According to their attorney at the time, they were protesting the “coverup of child molestation by one or more people”; it is not clear who this refers to, or if there are credible allegations of child molestation related to the location.
During the protest, the four were arrested by deputies from the Sonoma County Sheriff’s Office, and as a result of those arrests, they later filed a lawsuit alleging they were tortured and sexually assaulted while in custody.
On Feb. 17, 2023, the group’s attorney, Jerold Friedman, was granted a remarkable motion by the court.
He had asked to withdraw from the case due to the fact that three of the four clients were definitely or possibly deceased.
First was Borhanian, who was killed during the alleged assault on Lind in Vallejo.
The second was Danielson. Friedman wrote that he had last heard from her on Jan. 21, 2022.
Three months later, he “heard a rumor” that she may have killed herself.
“On September 9, 2022, I received an e-mail apparently from a friend of Gwen Danielson that asked if I can share anything about her rumored suicide,” he wrote.
“Taken at face value, the e-mail confirms that Gwen Danielson is missing from her friends.
“I have no information on whether Gwen Danielson is alive and, if she is alive, where she might be.”

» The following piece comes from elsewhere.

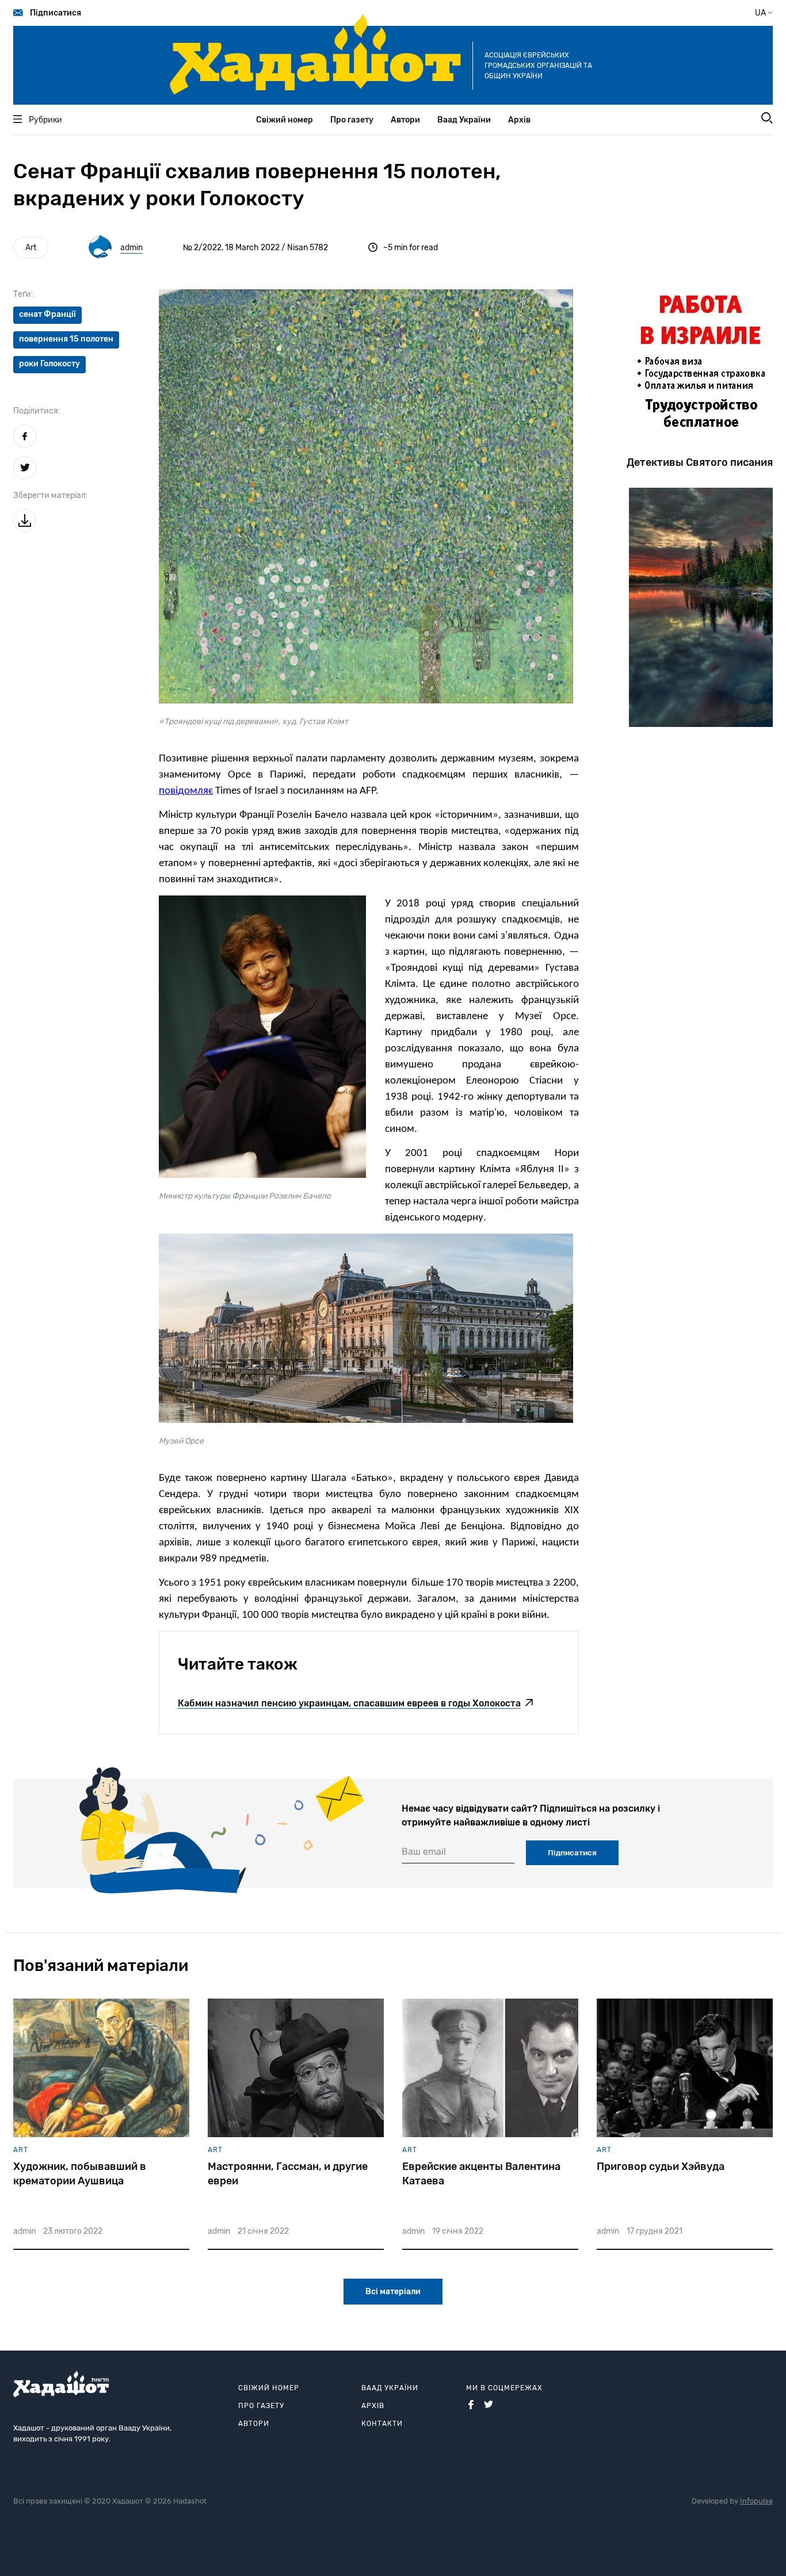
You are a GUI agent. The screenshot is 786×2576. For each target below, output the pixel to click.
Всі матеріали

Finally, there was LaSota. According to Friedman, he received a phone call in August 2022 from LaSota’s defense attorney in a separate criminal case.
That attorney told Friedman that LaSota fell from a boat in San Francisco Bay and was likely dead.
When Friedman reached out to LaSota’s mother, she also “confirmed that Jack LaSota died.”
Friedman obtained the U.S. Coast Guard report on LaSota’s apparent drowning, which was submitted in evidence to the court.
According to the Coast Guard, LaSota went overboard at approximately 11 p.m. on Aug. 19, 2022.
A map from the Coast Guard depicts LaSota’s last known location as precisely at the midpoint between Oakland Airport and Candlestick Point.
Despite hours of searching — and calm seas, clear weather and a 60-degree night — no trace of LaSota was found.
An obituary posted to Legacy.com appeared not long after, stating only that LaSota “left our lives but not our hearts on Aug. 19 after a boating accident.
“Loving adventure, friends and family, music, blueberries, biking, computer games and animals, you are missed.”